**Exercise**
Your answer must be every line below, repeated exactly.

**Dataset extract**

▬▬▬▬▬▬

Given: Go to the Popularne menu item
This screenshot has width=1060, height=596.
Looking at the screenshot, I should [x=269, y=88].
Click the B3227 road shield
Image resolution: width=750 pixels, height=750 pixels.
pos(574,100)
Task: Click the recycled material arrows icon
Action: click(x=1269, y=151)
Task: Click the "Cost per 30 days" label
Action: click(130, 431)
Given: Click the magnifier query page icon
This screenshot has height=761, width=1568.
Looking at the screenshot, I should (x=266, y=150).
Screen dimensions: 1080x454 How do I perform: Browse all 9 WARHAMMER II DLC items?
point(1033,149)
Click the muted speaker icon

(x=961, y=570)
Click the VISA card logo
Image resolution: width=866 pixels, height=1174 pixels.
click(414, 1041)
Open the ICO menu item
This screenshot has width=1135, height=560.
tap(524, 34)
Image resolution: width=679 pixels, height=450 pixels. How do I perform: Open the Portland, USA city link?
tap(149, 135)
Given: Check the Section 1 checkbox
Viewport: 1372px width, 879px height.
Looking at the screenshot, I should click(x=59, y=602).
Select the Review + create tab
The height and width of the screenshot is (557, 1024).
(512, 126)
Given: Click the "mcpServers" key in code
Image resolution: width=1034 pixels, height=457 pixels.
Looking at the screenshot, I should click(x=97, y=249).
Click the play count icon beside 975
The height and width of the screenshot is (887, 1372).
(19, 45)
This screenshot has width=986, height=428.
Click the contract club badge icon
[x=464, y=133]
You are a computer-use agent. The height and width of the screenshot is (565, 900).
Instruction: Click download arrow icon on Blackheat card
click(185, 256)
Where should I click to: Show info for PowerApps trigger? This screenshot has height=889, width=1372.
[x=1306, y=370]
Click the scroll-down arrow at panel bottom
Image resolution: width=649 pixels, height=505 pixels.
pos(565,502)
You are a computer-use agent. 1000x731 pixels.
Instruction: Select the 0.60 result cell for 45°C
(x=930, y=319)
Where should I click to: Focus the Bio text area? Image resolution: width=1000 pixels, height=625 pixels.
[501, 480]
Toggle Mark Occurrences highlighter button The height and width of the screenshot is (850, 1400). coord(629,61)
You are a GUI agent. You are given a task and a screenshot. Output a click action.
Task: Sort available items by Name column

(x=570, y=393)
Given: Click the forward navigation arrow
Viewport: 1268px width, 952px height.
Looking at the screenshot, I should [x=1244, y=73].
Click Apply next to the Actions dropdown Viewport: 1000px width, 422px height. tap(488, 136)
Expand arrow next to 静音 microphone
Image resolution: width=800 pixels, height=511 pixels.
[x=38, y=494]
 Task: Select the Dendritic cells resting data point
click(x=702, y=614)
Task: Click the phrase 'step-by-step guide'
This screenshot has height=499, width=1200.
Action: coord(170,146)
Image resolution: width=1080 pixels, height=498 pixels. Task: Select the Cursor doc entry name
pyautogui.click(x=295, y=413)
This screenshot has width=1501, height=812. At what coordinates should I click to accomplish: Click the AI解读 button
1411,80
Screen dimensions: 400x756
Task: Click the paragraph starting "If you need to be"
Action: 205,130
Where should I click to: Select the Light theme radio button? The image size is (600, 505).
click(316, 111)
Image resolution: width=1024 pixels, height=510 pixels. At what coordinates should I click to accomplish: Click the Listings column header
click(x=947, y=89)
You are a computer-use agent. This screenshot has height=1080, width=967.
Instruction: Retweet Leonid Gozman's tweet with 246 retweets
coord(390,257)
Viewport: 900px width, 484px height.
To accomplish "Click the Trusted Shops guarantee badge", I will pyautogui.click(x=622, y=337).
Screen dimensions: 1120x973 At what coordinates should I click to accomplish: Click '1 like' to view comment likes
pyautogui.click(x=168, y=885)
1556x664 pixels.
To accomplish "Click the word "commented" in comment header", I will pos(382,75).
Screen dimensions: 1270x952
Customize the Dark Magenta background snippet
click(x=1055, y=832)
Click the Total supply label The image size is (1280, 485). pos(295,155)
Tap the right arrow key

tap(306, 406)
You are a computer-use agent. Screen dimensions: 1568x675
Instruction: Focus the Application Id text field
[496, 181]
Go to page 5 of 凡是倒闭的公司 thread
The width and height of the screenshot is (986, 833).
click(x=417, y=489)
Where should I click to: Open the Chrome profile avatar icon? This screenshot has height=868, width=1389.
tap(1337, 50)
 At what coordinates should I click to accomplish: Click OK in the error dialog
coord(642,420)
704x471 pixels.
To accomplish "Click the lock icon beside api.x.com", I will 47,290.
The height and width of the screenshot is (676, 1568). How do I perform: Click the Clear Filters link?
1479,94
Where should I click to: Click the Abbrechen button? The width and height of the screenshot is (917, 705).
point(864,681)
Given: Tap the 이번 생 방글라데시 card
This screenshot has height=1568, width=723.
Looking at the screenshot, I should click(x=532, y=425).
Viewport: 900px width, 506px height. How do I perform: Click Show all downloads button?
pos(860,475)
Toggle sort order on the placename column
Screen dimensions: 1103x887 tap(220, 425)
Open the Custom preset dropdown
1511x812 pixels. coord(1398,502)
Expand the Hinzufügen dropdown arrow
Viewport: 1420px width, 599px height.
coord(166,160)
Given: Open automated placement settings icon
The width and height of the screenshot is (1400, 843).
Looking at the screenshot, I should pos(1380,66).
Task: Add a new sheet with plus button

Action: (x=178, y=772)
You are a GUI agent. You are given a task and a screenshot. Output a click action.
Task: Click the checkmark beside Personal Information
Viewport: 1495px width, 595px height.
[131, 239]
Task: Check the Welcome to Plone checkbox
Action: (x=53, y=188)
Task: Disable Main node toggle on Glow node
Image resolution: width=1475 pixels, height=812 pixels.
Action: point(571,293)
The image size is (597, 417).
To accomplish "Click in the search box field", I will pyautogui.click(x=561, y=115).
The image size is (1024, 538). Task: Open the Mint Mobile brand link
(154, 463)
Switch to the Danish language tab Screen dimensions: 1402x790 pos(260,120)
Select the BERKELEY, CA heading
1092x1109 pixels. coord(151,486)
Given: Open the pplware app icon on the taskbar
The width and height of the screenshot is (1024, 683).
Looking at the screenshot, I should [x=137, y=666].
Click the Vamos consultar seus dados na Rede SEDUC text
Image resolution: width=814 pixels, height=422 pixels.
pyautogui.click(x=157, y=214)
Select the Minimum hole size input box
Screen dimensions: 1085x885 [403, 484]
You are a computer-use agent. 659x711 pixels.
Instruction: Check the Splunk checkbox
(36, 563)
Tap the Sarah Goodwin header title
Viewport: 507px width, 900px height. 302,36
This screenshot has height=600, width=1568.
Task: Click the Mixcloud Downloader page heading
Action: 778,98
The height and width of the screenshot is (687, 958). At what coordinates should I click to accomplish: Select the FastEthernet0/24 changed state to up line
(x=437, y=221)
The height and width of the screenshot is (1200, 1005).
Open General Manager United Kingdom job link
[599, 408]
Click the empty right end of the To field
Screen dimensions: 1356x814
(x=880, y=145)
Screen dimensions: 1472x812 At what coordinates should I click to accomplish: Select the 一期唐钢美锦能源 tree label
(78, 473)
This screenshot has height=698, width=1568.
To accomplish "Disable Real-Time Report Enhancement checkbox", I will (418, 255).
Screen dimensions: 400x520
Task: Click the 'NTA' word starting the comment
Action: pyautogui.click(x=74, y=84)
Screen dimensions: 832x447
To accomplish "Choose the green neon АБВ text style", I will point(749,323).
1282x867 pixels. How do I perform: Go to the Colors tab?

▬▬▬▬▬▬

**Solved exercise**
Given: Go to the Popularne menu item
This screenshot has width=1060, height=596.
Looking at the screenshot, I should [x=269, y=88].
Click the B3227 road shield
Image resolution: width=750 pixels, height=750 pixels.
pos(574,100)
Task: Click the recycled material arrows icon
Action: click(x=1269, y=151)
Task: Click the "Cost per 30 days" label
Action: click(130, 431)
Given: Click the magnifier query page icon
This screenshot has height=761, width=1568.
Looking at the screenshot, I should (x=266, y=150).
Screen dimensions: 1080x454 How do I perform: Browse all 9 WARHAMMER II DLC items?
point(1033,149)
Click the muted speaker icon

(x=961, y=570)
Click the VISA card logo
Image resolution: width=866 pixels, height=1174 pixels.
click(414, 1041)
Open the ICO menu item
This screenshot has width=1135, height=560.
tap(524, 34)
Image resolution: width=679 pixels, height=450 pixels. How do I perform: Open the Portland, USA city link?
tap(149, 135)
Given: Check the Section 1 checkbox
Viewport: 1372px width, 879px height.
Looking at the screenshot, I should click(x=59, y=602).
Select the Review + create tab
The height and width of the screenshot is (557, 1024).
(512, 126)
Given: Click the "mcpServers" key in code
Image resolution: width=1034 pixels, height=457 pixels.
Looking at the screenshot, I should click(x=97, y=249).
Click the play count icon beside 975
The height and width of the screenshot is (887, 1372).
(19, 45)
This screenshot has width=986, height=428.
Click the contract club badge icon
[x=464, y=133]
You are a computer-use agent. The height and width of the screenshot is (565, 900).
Instruction: Click download arrow icon on Blackheat card
click(185, 256)
Where should I click to: Show info for PowerApps trigger? This screenshot has height=889, width=1372.
[x=1306, y=370]
Click the scroll-down arrow at panel bottom
Image resolution: width=649 pixels, height=505 pixels.
pos(565,502)
You are a computer-use agent. 1000x731 pixels.
Instruction: Select the 0.60 result cell for 45°C
(x=930, y=319)
Where should I click to: Focus the Bio text area? Image resolution: width=1000 pixels, height=625 pixels.
[501, 480]
Toggle Mark Occurrences highlighter button The height and width of the screenshot is (850, 1400). coord(629,61)
You are a GUI agent. You are given a task and a screenshot. Output a click action.
Task: Sort available items by Name column

(x=570, y=393)
Given: Click the forward navigation arrow
Viewport: 1268px width, 952px height.
Looking at the screenshot, I should [x=1244, y=73].
Click Apply next to the Actions dropdown Viewport: 1000px width, 422px height. tap(488, 136)
Expand arrow next to 静音 microphone
Image resolution: width=800 pixels, height=511 pixels.
[x=38, y=494]
 Task: Select the Dendritic cells resting data point
click(x=702, y=614)
Task: Click the phrase 'step-by-step guide'
This screenshot has height=499, width=1200.
Action: coord(170,146)
Image resolution: width=1080 pixels, height=498 pixels. Task: Select the Cursor doc entry name
pyautogui.click(x=295, y=413)
This screenshot has width=1501, height=812. At what coordinates should I click to accomplish: Click the AI解读 button
1411,80
Screen dimensions: 400x756
Task: Click the paragraph starting "If you need to be"
Action: 205,130
Where should I click to: Select the Light theme radio button? The image size is (600, 505).
click(316, 111)
Image resolution: width=1024 pixels, height=510 pixels. At what coordinates should I click to accomplish: Click the Listings column header
click(x=947, y=89)
You are a computer-use agent. This screenshot has height=1080, width=967.
Instruction: Retweet Leonid Gozman's tweet with 246 retweets
coord(390,257)
Viewport: 900px width, 484px height.
To accomplish "Click the Trusted Shops guarantee badge", I will pyautogui.click(x=622, y=337).
Screen dimensions: 1120x973 At what coordinates should I click to accomplish: Click '1 like' to view comment likes
pyautogui.click(x=168, y=885)
1556x664 pixels.
To accomplish "Click the word "commented" in comment header", I will pos(382,75).
Screen dimensions: 1270x952
Customize the Dark Magenta background snippet
click(x=1055, y=832)
Click the Total supply label The image size is (1280, 485). pos(295,155)
Tap the right arrow key

tap(306, 406)
You are a computer-use agent. Screen dimensions: 1568x675
Instruction: Focus the Application Id text field
[496, 181]
Go to page 5 of 凡是倒闭的公司 thread
The width and height of the screenshot is (986, 833).
click(x=417, y=489)
Where should I click to: Open the Chrome profile avatar icon? This screenshot has height=868, width=1389.
tap(1337, 50)
 At what coordinates should I click to accomplish: Click OK in the error dialog
coord(642,420)
704x471 pixels.
To accomplish "Click the lock icon beside api.x.com", I will 47,290.
The height and width of the screenshot is (676, 1568). How do I perform: Click the Clear Filters link?
1479,94
Where should I click to: Click the Abbrechen button? The width and height of the screenshot is (917, 705).
point(864,681)
Given: Tap the 이번 생 방글라데시 card
This screenshot has height=1568, width=723.
Looking at the screenshot, I should click(x=532, y=425).
Viewport: 900px width, 506px height. How do I perform: Click Show all downloads button?
pos(860,475)
Toggle sort order on the placename column
Screen dimensions: 1103x887 tap(220, 425)
Open the Custom preset dropdown
1511x812 pixels. coord(1398,502)
Expand the Hinzufügen dropdown arrow
Viewport: 1420px width, 599px height.
coord(166,160)
Given: Open automated placement settings icon
The width and height of the screenshot is (1400, 843).
Looking at the screenshot, I should pos(1380,66).
Task: Add a new sheet with plus button

Action: (x=178, y=772)
You are a GUI agent. You are given a task and a screenshot. Output a click action.
Task: Click the checkmark beside Personal Information
Viewport: 1495px width, 595px height.
[131, 239]
Task: Check the Welcome to Plone checkbox
Action: (x=53, y=188)
Task: Disable Main node toggle on Glow node
Image resolution: width=1475 pixels, height=812 pixels.
Action: point(571,293)
The image size is (597, 417).
To accomplish "Click in the search box field", I will pyautogui.click(x=561, y=115).
The image size is (1024, 538). Task: Open the Mint Mobile brand link
(154, 463)
Switch to the Danish language tab Screen dimensions: 1402x790 pos(260,120)
Select the BERKELEY, CA heading
1092x1109 pixels. coord(151,486)
Given: Open the pplware app icon on the taskbar
The width and height of the screenshot is (1024, 683).
Looking at the screenshot, I should [x=137, y=666].
Click the Vamos consultar seus dados na Rede SEDUC text
Image resolution: width=814 pixels, height=422 pixels.
pyautogui.click(x=157, y=214)
Select the Minimum hole size input box
Screen dimensions: 1085x885 [403, 484]
You are a computer-use agent. 659x711 pixels.
Instruction: Check the Splunk checkbox
(36, 563)
Tap the Sarah Goodwin header title
Viewport: 507px width, 900px height. 302,36
This screenshot has height=600, width=1568.
Task: Click the Mixcloud Downloader page heading
Action: 778,98
The height and width of the screenshot is (687, 958). At what coordinates should I click to accomplish: Select the FastEthernet0/24 changed state to up line
(x=437, y=221)
The height and width of the screenshot is (1200, 1005).
Open General Manager United Kingdom job link
[599, 408]
Click the empty right end of the To field
Screen dimensions: 1356x814
(x=880, y=145)
Screen dimensions: 1472x812 At what coordinates should I click to accomplish: Select the 一期唐钢美锦能源 tree label
(78, 473)
This screenshot has height=698, width=1568.
To accomplish "Disable Real-Time Report Enhancement checkbox", I will (418, 255).
Screen dimensions: 400x520
Task: Click the 'NTA' word starting the comment
Action: pyautogui.click(x=74, y=84)
Screen dimensions: 832x447
To accomplish "Choose the green neon АБВ text style", I will point(749,323).
1282x867 pixels. How do I perform: Go to the Colors tab?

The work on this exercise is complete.